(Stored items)
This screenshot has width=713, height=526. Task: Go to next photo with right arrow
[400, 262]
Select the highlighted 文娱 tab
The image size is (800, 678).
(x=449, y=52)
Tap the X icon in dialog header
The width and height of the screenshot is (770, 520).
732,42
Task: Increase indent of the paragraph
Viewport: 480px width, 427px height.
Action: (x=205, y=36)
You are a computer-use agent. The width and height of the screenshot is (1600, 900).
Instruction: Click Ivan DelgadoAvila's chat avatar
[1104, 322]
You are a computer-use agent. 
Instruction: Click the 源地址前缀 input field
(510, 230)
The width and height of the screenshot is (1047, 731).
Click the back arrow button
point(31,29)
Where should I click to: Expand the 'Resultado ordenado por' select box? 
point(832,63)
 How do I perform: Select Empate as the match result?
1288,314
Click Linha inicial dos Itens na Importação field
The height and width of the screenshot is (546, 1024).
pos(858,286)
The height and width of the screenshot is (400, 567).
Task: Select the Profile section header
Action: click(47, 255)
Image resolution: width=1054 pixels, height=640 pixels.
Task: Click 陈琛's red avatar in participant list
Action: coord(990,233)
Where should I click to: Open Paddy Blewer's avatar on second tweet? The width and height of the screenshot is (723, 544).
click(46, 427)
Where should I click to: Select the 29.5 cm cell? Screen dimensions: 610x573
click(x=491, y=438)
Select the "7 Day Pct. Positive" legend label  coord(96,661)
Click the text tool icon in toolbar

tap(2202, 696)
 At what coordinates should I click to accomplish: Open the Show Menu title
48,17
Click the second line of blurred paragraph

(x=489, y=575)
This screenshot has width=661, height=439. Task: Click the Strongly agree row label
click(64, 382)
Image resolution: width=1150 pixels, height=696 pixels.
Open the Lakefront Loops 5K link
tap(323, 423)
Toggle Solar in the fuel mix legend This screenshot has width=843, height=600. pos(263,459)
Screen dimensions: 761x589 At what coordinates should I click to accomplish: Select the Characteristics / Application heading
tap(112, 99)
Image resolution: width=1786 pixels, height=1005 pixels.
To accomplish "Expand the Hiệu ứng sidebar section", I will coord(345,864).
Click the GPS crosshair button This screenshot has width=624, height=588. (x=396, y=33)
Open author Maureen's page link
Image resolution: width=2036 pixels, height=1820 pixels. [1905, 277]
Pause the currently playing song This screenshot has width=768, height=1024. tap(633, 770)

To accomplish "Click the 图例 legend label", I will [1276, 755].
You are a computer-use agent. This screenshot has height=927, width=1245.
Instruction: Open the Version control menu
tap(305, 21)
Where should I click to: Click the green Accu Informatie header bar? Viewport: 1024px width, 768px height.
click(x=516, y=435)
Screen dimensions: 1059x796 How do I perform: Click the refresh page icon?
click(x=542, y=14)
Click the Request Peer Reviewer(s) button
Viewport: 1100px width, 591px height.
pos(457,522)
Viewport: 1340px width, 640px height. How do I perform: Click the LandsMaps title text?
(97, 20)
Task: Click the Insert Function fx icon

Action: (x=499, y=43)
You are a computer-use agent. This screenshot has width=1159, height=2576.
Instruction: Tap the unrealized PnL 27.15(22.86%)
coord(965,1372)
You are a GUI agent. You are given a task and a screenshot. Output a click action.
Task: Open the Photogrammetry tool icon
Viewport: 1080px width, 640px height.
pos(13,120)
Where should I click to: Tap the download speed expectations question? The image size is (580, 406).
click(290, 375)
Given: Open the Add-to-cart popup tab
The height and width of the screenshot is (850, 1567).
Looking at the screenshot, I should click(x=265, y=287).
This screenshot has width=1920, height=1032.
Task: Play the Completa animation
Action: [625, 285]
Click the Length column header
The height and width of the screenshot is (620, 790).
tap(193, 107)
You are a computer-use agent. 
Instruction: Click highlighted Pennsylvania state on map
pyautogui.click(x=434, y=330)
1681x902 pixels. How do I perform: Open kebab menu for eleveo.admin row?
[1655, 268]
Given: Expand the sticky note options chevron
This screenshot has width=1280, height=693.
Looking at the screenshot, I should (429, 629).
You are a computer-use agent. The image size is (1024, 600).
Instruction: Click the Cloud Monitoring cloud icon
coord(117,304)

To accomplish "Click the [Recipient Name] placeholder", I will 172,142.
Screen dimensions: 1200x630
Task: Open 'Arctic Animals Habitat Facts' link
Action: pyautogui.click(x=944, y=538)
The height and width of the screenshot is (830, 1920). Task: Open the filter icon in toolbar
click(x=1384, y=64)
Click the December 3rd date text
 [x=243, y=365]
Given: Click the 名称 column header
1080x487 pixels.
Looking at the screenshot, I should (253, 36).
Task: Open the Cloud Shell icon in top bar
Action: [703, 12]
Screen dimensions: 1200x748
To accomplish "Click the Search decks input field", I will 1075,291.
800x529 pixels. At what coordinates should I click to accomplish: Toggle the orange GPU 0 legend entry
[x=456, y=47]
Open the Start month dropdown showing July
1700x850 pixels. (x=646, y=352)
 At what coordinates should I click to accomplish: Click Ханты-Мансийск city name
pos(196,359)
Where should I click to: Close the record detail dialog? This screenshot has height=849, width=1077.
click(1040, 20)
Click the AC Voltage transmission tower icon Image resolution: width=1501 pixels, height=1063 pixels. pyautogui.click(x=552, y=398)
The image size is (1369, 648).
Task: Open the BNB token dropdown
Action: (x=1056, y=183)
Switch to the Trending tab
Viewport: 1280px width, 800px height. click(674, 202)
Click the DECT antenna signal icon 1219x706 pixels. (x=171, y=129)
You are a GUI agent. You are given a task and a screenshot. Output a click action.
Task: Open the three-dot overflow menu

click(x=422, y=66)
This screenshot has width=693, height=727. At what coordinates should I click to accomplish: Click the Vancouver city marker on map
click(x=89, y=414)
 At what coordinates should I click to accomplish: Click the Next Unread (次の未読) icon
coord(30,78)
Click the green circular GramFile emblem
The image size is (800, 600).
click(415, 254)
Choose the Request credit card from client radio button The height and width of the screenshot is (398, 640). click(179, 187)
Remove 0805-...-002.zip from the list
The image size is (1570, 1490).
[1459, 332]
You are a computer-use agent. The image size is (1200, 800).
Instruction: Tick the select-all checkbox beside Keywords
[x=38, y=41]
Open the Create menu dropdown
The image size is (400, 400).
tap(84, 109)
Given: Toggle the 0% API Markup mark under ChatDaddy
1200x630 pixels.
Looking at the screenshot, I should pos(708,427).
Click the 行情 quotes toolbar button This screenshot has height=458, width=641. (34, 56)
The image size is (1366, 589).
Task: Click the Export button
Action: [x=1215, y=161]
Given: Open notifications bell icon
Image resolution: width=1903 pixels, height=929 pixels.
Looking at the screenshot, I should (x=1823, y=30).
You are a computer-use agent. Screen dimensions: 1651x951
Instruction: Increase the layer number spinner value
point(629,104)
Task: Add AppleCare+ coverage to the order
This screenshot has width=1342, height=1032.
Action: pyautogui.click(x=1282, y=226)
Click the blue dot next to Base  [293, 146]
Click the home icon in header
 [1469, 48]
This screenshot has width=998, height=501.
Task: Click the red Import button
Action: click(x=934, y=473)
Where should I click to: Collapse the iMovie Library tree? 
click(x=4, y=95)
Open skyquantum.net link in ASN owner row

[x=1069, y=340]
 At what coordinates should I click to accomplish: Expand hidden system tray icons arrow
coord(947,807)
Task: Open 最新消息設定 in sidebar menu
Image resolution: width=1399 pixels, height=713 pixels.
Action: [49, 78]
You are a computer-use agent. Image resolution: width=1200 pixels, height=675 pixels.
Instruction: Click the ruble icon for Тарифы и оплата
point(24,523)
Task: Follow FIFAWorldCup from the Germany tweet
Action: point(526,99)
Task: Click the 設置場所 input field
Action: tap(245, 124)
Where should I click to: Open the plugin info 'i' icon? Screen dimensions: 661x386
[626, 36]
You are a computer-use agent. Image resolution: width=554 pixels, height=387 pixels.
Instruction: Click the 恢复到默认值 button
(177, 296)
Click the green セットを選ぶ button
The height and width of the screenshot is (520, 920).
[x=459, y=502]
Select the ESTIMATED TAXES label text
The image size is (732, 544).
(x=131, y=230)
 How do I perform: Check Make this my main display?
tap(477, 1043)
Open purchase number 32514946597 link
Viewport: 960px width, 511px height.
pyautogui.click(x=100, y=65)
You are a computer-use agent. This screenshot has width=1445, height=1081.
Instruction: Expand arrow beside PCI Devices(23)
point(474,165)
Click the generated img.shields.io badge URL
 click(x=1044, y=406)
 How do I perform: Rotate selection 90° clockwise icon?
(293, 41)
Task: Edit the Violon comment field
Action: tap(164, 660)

→ **Directions**:
Take the records above and return, word for word, only the lines that fall from the line with "Click the DECT" to the line with "Remove 0805-...-002.zip from the list", both of them included.

→ **Response box**:
Click the DECT antenna signal icon 1219x706 pixels. (x=171, y=129)
You are a GUI agent. You are given a task and a screenshot. Output a click action.
Task: Open the three-dot overflow menu

click(x=422, y=66)
This screenshot has width=693, height=727. At what coordinates should I click to accomplish: Click the Vancouver city marker on map
click(x=89, y=414)
 At what coordinates should I click to accomplish: Click the Next Unread (次の未読) icon
coord(30,78)
Click the green circular GramFile emblem
The image size is (800, 600).
click(415, 254)
Choose the Request credit card from client radio button The height and width of the screenshot is (398, 640). click(179, 187)
Remove 0805-...-002.zip from the list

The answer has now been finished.